■ **EXTRACTED TEXT**
^^^^^^^^
By Dan Byrne for AMLi
STANDARDS for compliance with regulations are high and growing, a Central Bank of Ireland chief has said.
While financial institutions in all sectors can expect impartial and well-informed inspections and assessments, standards for compliance with regulations were getting more robust, Central Bank of Ireland Financial Regulation Director Gerry Cross has said.
He delivered his comments at a virtual corporate crime summit, where he stressed that any inspection into a firm’s financial conduct would inevitably be “focused, intrusive and challenging.”
“We want and expect our inspectors to get underneath the skin of the firm,” he said. “We are not simply there to see if everything looks okay. We are there to get our hands on the risks, to lift the lid, and understand what we find. You can expect us to be demanding and challenging.”
His comments come amid growing attention on the role of the regulator amid the FinCEN files leak in September, as well as further investigation into how regulators engaged in what he described as a ‘hands-off’ approach in the run-up to the last financial crisis of the late 2000s.
On foot of these, Cross advised that the Central Bank of Ireland would be demanding more of companies doing business there, and “asking the uncomfortable questions,” during inspections.
“Firms must continue to adjust their mindsets. Their engagements with inspections are something to be approached in a proactive, transparent and positive way,” he told the A&L Goodbody Corporate Crime & Regulation conference.
Ireland continues to prove a popular destination in Europe for firms, owing to factors like its low corporate tax rate, and its new status as the most populous native-English-speaking nation in the EU after Brexit.
Cross noted that the COVID-19 crisis is not necessarily halting on-site inspections, but merely proving that more elements of these inspections can be done virtually.
^^^^^^^^
■ **Dataset entries**
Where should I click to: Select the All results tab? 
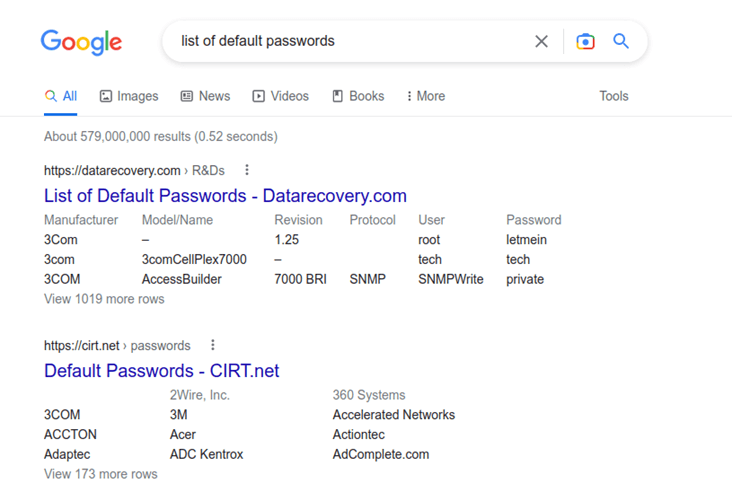click(61, 96)
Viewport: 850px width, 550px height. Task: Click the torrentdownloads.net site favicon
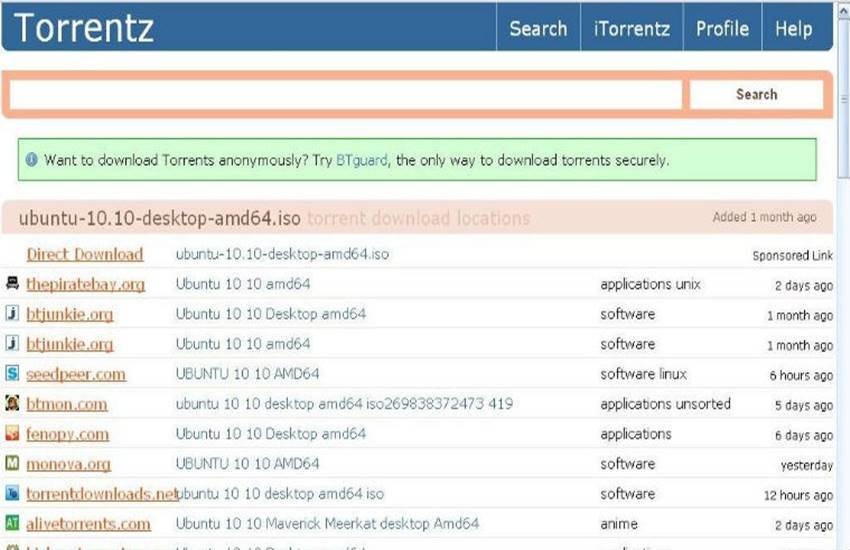(12, 494)
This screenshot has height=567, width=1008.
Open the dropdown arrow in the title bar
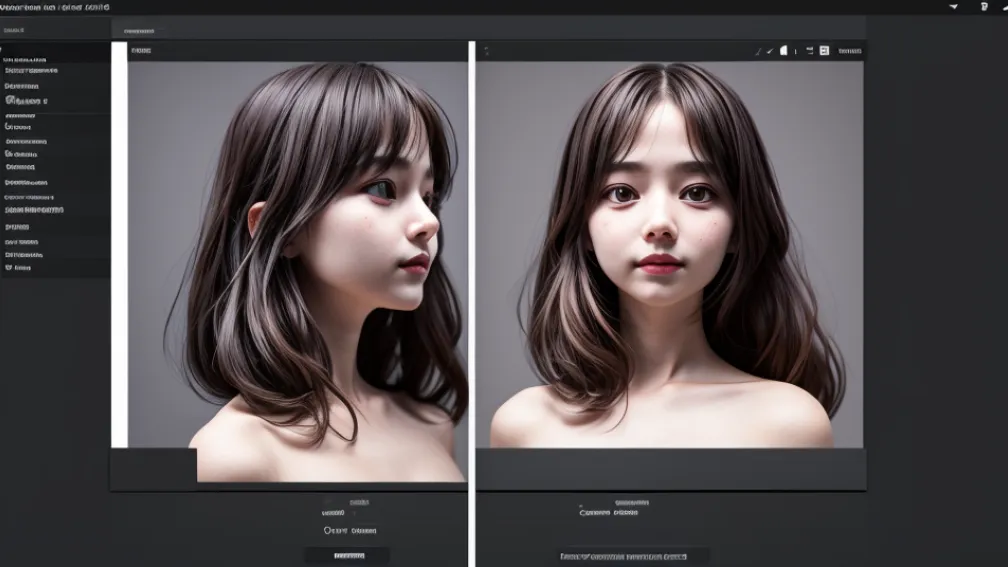click(x=953, y=7)
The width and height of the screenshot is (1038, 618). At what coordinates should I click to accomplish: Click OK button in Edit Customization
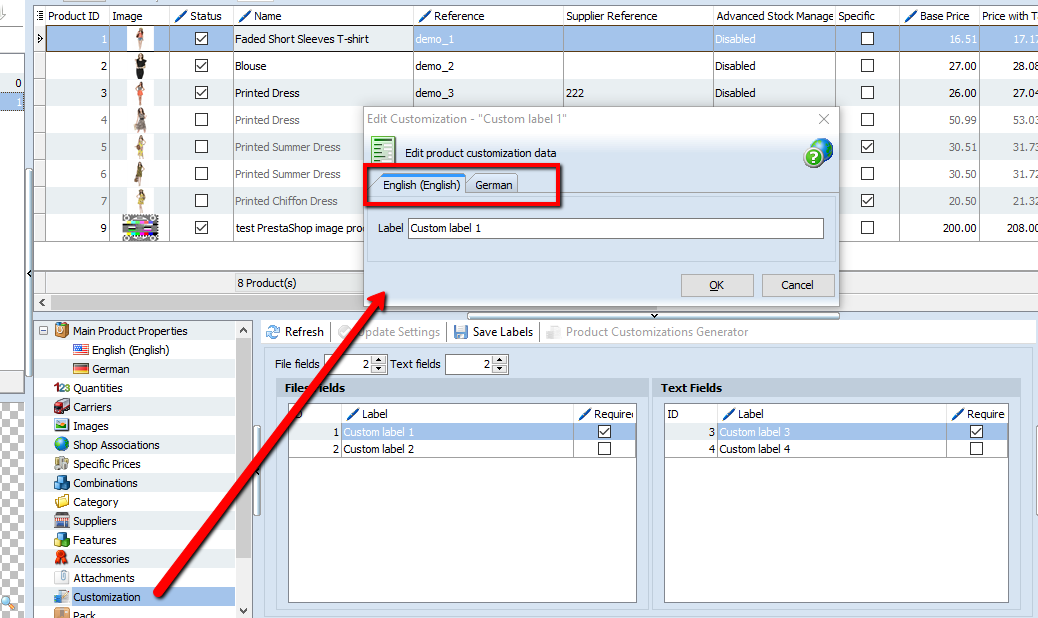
^^^^^^^^
■ **EXERCISE DESCRIPTION**
From the article on Central Bank of Ireland inspections, extract the stretch from "His comments come" through "the late 2000s." word for word.

■ **ANSWER SECTION**
His comments come amid growing attention on the role of the regulator amid the FinCEN files leak in September, as well as further investigation into how regulators engaged in what he described as a ‘hands-off’ approach in the run-up to the last financial crisis of the late 2000s.